Votre tâche. Recopiez intégralement, sans rien y modifier, le texte ci-dessous consacré au pouvoir d'agir des citoyens.

Texte à lire.

Tribune Fonda N°232 - Démocratie contributive : une renaissance citoyenne - Décembre 2016
Guillaume Coti
Guillaume Coti
« Que nous vaut la liberté sans le pouvoir d’agir ? C’est une belle lampe magique dont la lumière, le secret nous est inconnu. » Jean Tréteau. Analyse et mis en parallèle de différentes expérimentation promouvant le pouvoir d'agir des citoyens.
Le pouvoir d’agir des citoyens
Photographie de Josue Isai Ramos Figueroa

Depuis plusieurs décennies, les dispositifs participatifs se multiplient en France afin de répondre au défi posé par la désaffection progressive des citoyens vis-à-vis de leurs représentants et du système politique électoral. On peut a priori penser que ces politiques participatives recèlent une dynamique d’enrichissement démocratique.

Nous pouvons cependant aussi identifier des écueils importants et répétés dans ces démarches qui cherchent parfois à « tirer le meilleur parti possible des gens au profit d’une entreprise dont les finalités ne sont pas de leur ressort » , et sur laquelle ils n’ont aucune influence réelle ou déterminante. Ces récurrences témoignent souvent des difficultés importantes que connaissent la classe politique élue et l’administration à partager réellement le pouvoir d’analyse, d’élaboration et de décision avec les citoyens.

Enregistrements.
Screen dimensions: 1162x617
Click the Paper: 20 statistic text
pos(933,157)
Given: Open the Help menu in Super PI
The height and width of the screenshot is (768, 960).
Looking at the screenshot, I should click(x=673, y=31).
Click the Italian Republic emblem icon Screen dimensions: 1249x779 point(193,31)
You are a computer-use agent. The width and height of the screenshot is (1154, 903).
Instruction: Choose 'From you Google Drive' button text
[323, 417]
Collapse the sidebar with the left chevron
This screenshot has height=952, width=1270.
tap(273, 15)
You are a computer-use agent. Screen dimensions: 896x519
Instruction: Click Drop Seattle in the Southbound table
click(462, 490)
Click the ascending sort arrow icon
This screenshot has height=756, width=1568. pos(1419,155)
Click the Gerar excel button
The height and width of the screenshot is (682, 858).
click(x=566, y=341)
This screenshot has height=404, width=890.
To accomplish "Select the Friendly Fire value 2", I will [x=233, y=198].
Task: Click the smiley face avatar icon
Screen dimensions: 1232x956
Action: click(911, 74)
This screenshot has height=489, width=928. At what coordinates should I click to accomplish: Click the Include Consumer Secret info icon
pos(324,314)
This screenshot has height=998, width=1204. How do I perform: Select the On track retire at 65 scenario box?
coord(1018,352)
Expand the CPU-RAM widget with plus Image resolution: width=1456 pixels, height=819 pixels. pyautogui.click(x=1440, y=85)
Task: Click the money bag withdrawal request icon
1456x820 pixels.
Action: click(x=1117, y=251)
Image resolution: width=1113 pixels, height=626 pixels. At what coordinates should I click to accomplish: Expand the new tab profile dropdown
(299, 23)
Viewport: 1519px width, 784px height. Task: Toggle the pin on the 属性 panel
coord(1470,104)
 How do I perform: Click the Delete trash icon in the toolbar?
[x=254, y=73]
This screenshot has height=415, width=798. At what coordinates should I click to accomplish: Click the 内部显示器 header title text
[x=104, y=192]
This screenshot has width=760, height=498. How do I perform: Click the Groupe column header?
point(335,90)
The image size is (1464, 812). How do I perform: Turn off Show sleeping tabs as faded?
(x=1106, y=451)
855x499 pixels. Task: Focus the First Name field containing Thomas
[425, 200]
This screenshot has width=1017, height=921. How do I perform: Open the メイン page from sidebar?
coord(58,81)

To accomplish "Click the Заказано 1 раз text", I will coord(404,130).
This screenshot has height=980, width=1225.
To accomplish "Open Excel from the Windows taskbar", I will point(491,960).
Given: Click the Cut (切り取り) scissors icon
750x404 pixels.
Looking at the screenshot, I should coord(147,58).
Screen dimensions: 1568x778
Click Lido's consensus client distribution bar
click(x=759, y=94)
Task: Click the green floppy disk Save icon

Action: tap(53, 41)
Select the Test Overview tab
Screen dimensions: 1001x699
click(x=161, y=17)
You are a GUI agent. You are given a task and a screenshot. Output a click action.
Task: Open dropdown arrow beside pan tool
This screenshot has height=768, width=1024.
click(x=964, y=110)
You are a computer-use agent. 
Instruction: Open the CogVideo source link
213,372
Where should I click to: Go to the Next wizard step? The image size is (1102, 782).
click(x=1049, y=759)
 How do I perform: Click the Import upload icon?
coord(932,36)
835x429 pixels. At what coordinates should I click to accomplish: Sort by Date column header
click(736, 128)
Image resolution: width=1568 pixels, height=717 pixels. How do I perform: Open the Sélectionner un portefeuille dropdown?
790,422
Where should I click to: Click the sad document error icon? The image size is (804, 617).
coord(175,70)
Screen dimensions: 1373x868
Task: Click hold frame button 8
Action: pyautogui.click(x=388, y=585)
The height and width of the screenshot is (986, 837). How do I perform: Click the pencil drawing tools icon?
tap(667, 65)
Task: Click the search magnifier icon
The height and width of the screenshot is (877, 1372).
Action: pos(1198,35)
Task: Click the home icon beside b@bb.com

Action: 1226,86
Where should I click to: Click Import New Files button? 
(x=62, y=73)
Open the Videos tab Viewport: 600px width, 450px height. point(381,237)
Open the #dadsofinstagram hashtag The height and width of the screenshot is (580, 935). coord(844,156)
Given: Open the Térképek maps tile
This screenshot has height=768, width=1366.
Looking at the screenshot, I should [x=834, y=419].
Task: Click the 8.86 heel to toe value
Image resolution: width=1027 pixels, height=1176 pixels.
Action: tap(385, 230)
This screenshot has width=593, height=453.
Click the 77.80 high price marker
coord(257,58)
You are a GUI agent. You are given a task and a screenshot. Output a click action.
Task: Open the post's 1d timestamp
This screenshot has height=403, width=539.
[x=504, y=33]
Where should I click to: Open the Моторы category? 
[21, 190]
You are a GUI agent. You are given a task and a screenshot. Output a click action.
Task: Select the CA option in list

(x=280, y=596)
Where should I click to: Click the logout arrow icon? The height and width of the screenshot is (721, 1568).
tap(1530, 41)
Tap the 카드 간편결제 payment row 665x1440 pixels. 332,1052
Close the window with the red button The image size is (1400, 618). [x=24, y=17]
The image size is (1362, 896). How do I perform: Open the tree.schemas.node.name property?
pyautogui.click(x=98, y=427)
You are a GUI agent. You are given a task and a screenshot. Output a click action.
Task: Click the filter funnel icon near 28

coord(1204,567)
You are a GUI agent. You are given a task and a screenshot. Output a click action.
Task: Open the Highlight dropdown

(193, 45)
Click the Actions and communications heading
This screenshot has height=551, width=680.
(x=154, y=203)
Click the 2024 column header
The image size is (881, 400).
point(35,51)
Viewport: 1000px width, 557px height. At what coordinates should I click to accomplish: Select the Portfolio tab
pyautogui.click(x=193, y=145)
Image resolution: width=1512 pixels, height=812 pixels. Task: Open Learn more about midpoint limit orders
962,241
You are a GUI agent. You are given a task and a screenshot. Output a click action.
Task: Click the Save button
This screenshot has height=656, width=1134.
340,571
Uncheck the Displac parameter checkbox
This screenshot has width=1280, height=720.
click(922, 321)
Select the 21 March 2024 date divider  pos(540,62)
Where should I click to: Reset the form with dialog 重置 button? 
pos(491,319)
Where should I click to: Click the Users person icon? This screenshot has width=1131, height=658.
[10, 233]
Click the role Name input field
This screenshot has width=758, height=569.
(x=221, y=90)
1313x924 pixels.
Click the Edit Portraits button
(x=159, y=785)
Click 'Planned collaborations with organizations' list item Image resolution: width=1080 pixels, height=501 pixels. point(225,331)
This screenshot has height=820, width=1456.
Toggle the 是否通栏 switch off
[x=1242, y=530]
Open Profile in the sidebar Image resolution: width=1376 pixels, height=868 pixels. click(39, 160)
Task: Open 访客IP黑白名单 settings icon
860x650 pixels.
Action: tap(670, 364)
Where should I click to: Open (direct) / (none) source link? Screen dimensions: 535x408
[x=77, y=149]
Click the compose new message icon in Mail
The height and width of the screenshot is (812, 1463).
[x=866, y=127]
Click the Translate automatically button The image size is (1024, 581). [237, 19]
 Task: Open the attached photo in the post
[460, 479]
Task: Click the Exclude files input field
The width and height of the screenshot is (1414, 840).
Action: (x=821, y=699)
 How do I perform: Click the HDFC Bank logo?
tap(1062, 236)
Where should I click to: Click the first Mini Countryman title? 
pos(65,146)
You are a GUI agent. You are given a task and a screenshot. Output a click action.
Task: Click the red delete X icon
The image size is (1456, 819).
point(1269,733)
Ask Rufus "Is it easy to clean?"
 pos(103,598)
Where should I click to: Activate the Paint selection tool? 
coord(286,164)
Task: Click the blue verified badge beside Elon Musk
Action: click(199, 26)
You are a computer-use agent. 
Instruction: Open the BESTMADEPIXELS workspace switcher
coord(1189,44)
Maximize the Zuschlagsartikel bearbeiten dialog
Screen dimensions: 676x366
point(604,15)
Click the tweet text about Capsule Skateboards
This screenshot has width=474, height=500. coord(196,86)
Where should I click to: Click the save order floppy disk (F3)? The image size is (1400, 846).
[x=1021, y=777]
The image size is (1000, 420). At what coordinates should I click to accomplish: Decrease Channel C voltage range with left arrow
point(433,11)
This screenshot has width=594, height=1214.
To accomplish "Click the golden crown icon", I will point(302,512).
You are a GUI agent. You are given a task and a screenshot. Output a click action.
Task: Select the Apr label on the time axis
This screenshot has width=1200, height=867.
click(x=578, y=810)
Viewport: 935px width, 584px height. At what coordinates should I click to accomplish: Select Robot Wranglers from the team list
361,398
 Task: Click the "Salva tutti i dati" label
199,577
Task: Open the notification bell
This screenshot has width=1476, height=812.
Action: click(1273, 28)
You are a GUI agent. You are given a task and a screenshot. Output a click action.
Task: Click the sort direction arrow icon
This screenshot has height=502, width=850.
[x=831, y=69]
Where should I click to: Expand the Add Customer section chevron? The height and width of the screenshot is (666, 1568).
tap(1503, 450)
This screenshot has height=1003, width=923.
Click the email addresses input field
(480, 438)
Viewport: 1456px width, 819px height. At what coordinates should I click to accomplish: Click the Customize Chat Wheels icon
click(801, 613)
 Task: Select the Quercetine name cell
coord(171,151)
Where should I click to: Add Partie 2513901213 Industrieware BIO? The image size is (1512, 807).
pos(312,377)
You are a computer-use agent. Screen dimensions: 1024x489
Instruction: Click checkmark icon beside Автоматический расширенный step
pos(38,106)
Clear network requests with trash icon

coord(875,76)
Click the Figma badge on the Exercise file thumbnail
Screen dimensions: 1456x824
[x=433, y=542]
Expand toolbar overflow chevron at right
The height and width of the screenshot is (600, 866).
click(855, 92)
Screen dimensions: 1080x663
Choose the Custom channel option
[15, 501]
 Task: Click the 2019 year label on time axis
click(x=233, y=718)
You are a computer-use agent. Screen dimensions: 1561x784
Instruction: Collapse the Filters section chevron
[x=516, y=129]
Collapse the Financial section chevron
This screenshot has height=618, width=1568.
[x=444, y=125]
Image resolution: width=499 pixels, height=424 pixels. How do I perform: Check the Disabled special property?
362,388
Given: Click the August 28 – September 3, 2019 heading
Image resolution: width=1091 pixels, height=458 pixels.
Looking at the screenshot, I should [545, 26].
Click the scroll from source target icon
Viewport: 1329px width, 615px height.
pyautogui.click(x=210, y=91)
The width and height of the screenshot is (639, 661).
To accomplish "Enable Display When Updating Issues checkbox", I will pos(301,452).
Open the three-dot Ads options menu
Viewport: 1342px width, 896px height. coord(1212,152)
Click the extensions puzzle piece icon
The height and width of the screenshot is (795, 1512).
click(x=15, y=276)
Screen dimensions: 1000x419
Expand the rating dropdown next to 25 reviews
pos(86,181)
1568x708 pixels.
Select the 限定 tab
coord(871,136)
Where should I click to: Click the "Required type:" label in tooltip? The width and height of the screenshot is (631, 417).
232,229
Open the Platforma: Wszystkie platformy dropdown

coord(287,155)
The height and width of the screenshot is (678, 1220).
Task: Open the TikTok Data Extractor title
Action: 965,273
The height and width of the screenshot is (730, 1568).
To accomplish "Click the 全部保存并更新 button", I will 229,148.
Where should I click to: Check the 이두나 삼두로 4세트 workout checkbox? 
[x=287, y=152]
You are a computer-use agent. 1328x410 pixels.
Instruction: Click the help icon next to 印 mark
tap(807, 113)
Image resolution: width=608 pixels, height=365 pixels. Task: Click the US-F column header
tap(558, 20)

Réponse finale.
Tribune Fonda N°232 - Démocratie contributive : une renaissance citoyenne - Décembre 2016
Guillaume Coti
Guillaume Coti
« Que nous vaut la liberté sans le pouvoir d’agir ? C’est une belle lampe magique dont la lumière, le secret nous est inconnu. » Jean Tréteau. Analyse et mis en parallèle de différentes expérimentation promouvant le pouvoir d'agir des citoyens.
Le pouvoir d’agir des citoyens
Photographie de Josue Isai Ramos Figueroa

Depuis plusieurs décennies, les dispositifs participatifs se multiplient en France afin de répondre au défi posé par la désaffection progressive des citoyens vis-à-vis de leurs représentants et du système politique électoral. On peut a priori penser que ces politiques participatives recèlent une dynamique d’enrichissement démocratique.

Nous pouvons cependant aussi identifier des écueils importants et répétés dans ces démarches qui cherchent parfois à « tirer le meilleur parti possible des gens au profit d’une entreprise dont les finalités ne sont pas de leur ressort » , et sur laquelle ils n’ont aucune influence réelle ou déterminante. Ces récurrences témoignent souvent des difficultés importantes que connaissent la classe politique élue et l’administration à partager réellement le pouvoir d’analyse, d’élaboration et de décision avec les citoyens.